The bill also removes Rodney Andrews, the director of the University of Kentucky’s Center for Applied Energy Research, from EPIC’s powerful executive committee and replaces him with the commission’s vice-chair, currently Jeffrey Brock, a business manager and engineer for a subsidiary of Alliance Resource Partners. Alliance’s CEO is Republican megadonor and coal magnate Joe Craft. 

Mills said the changes to EPIC’s executive committee giving the executive director more power grew from his concern that the agency was “turning into a bureaucratic paper pusher.” 

“We want you to give us information back in the next year or so. And it just seemed like it was just bogged down,” said Mills, referencing the slow pace of appointments to EPIC. “That’s why we kind of turned it around to where it’s more driven by the executive director than the executive.” 

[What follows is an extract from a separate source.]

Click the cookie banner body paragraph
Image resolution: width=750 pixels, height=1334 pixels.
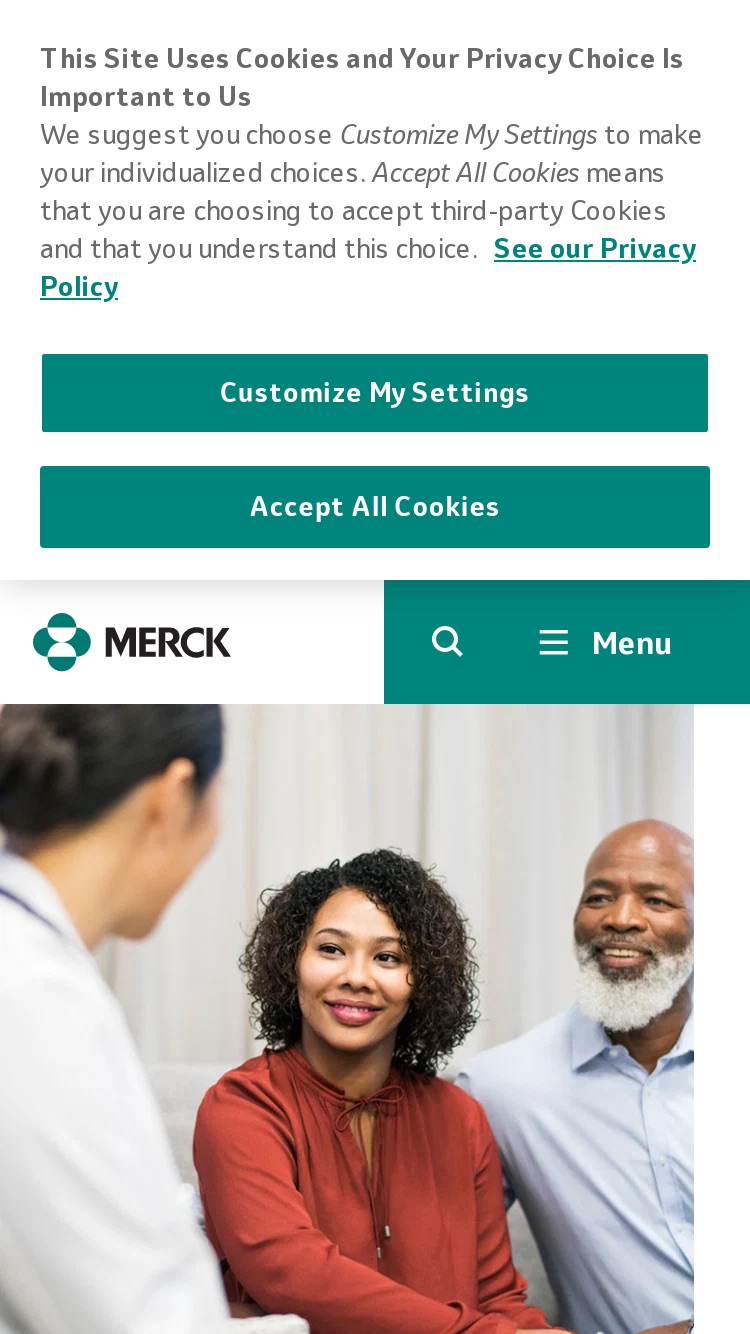coord(371,191)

“I see where people might be a little concerned about that, but we’ve got to have somebody that’s driving this. And think the executive director is the right one to kind of push and drive this,” Mills said. 

Environmental groups and an open government advocate told the Lantern SB 100 is improved, though some still have concerns that the narrowed open records exemption still provides utilities too much power to decide what records to withhold from members of the public and media who file requests under the Kentucky Open Records Act.

Amye Bensenhaver, the co-director of the Kentucky Open Government Coalition and a former Kentucky assistant attorney general, said she thinks EPIC would still have to provide some proof that a utility’s records are confidential under the state’s transparency law. 

Scottie Ellis, a spokesperson for Beshear, in a statement said both SB 8 and SB 100 “are better” than previous versions but did not offer details on what was improved.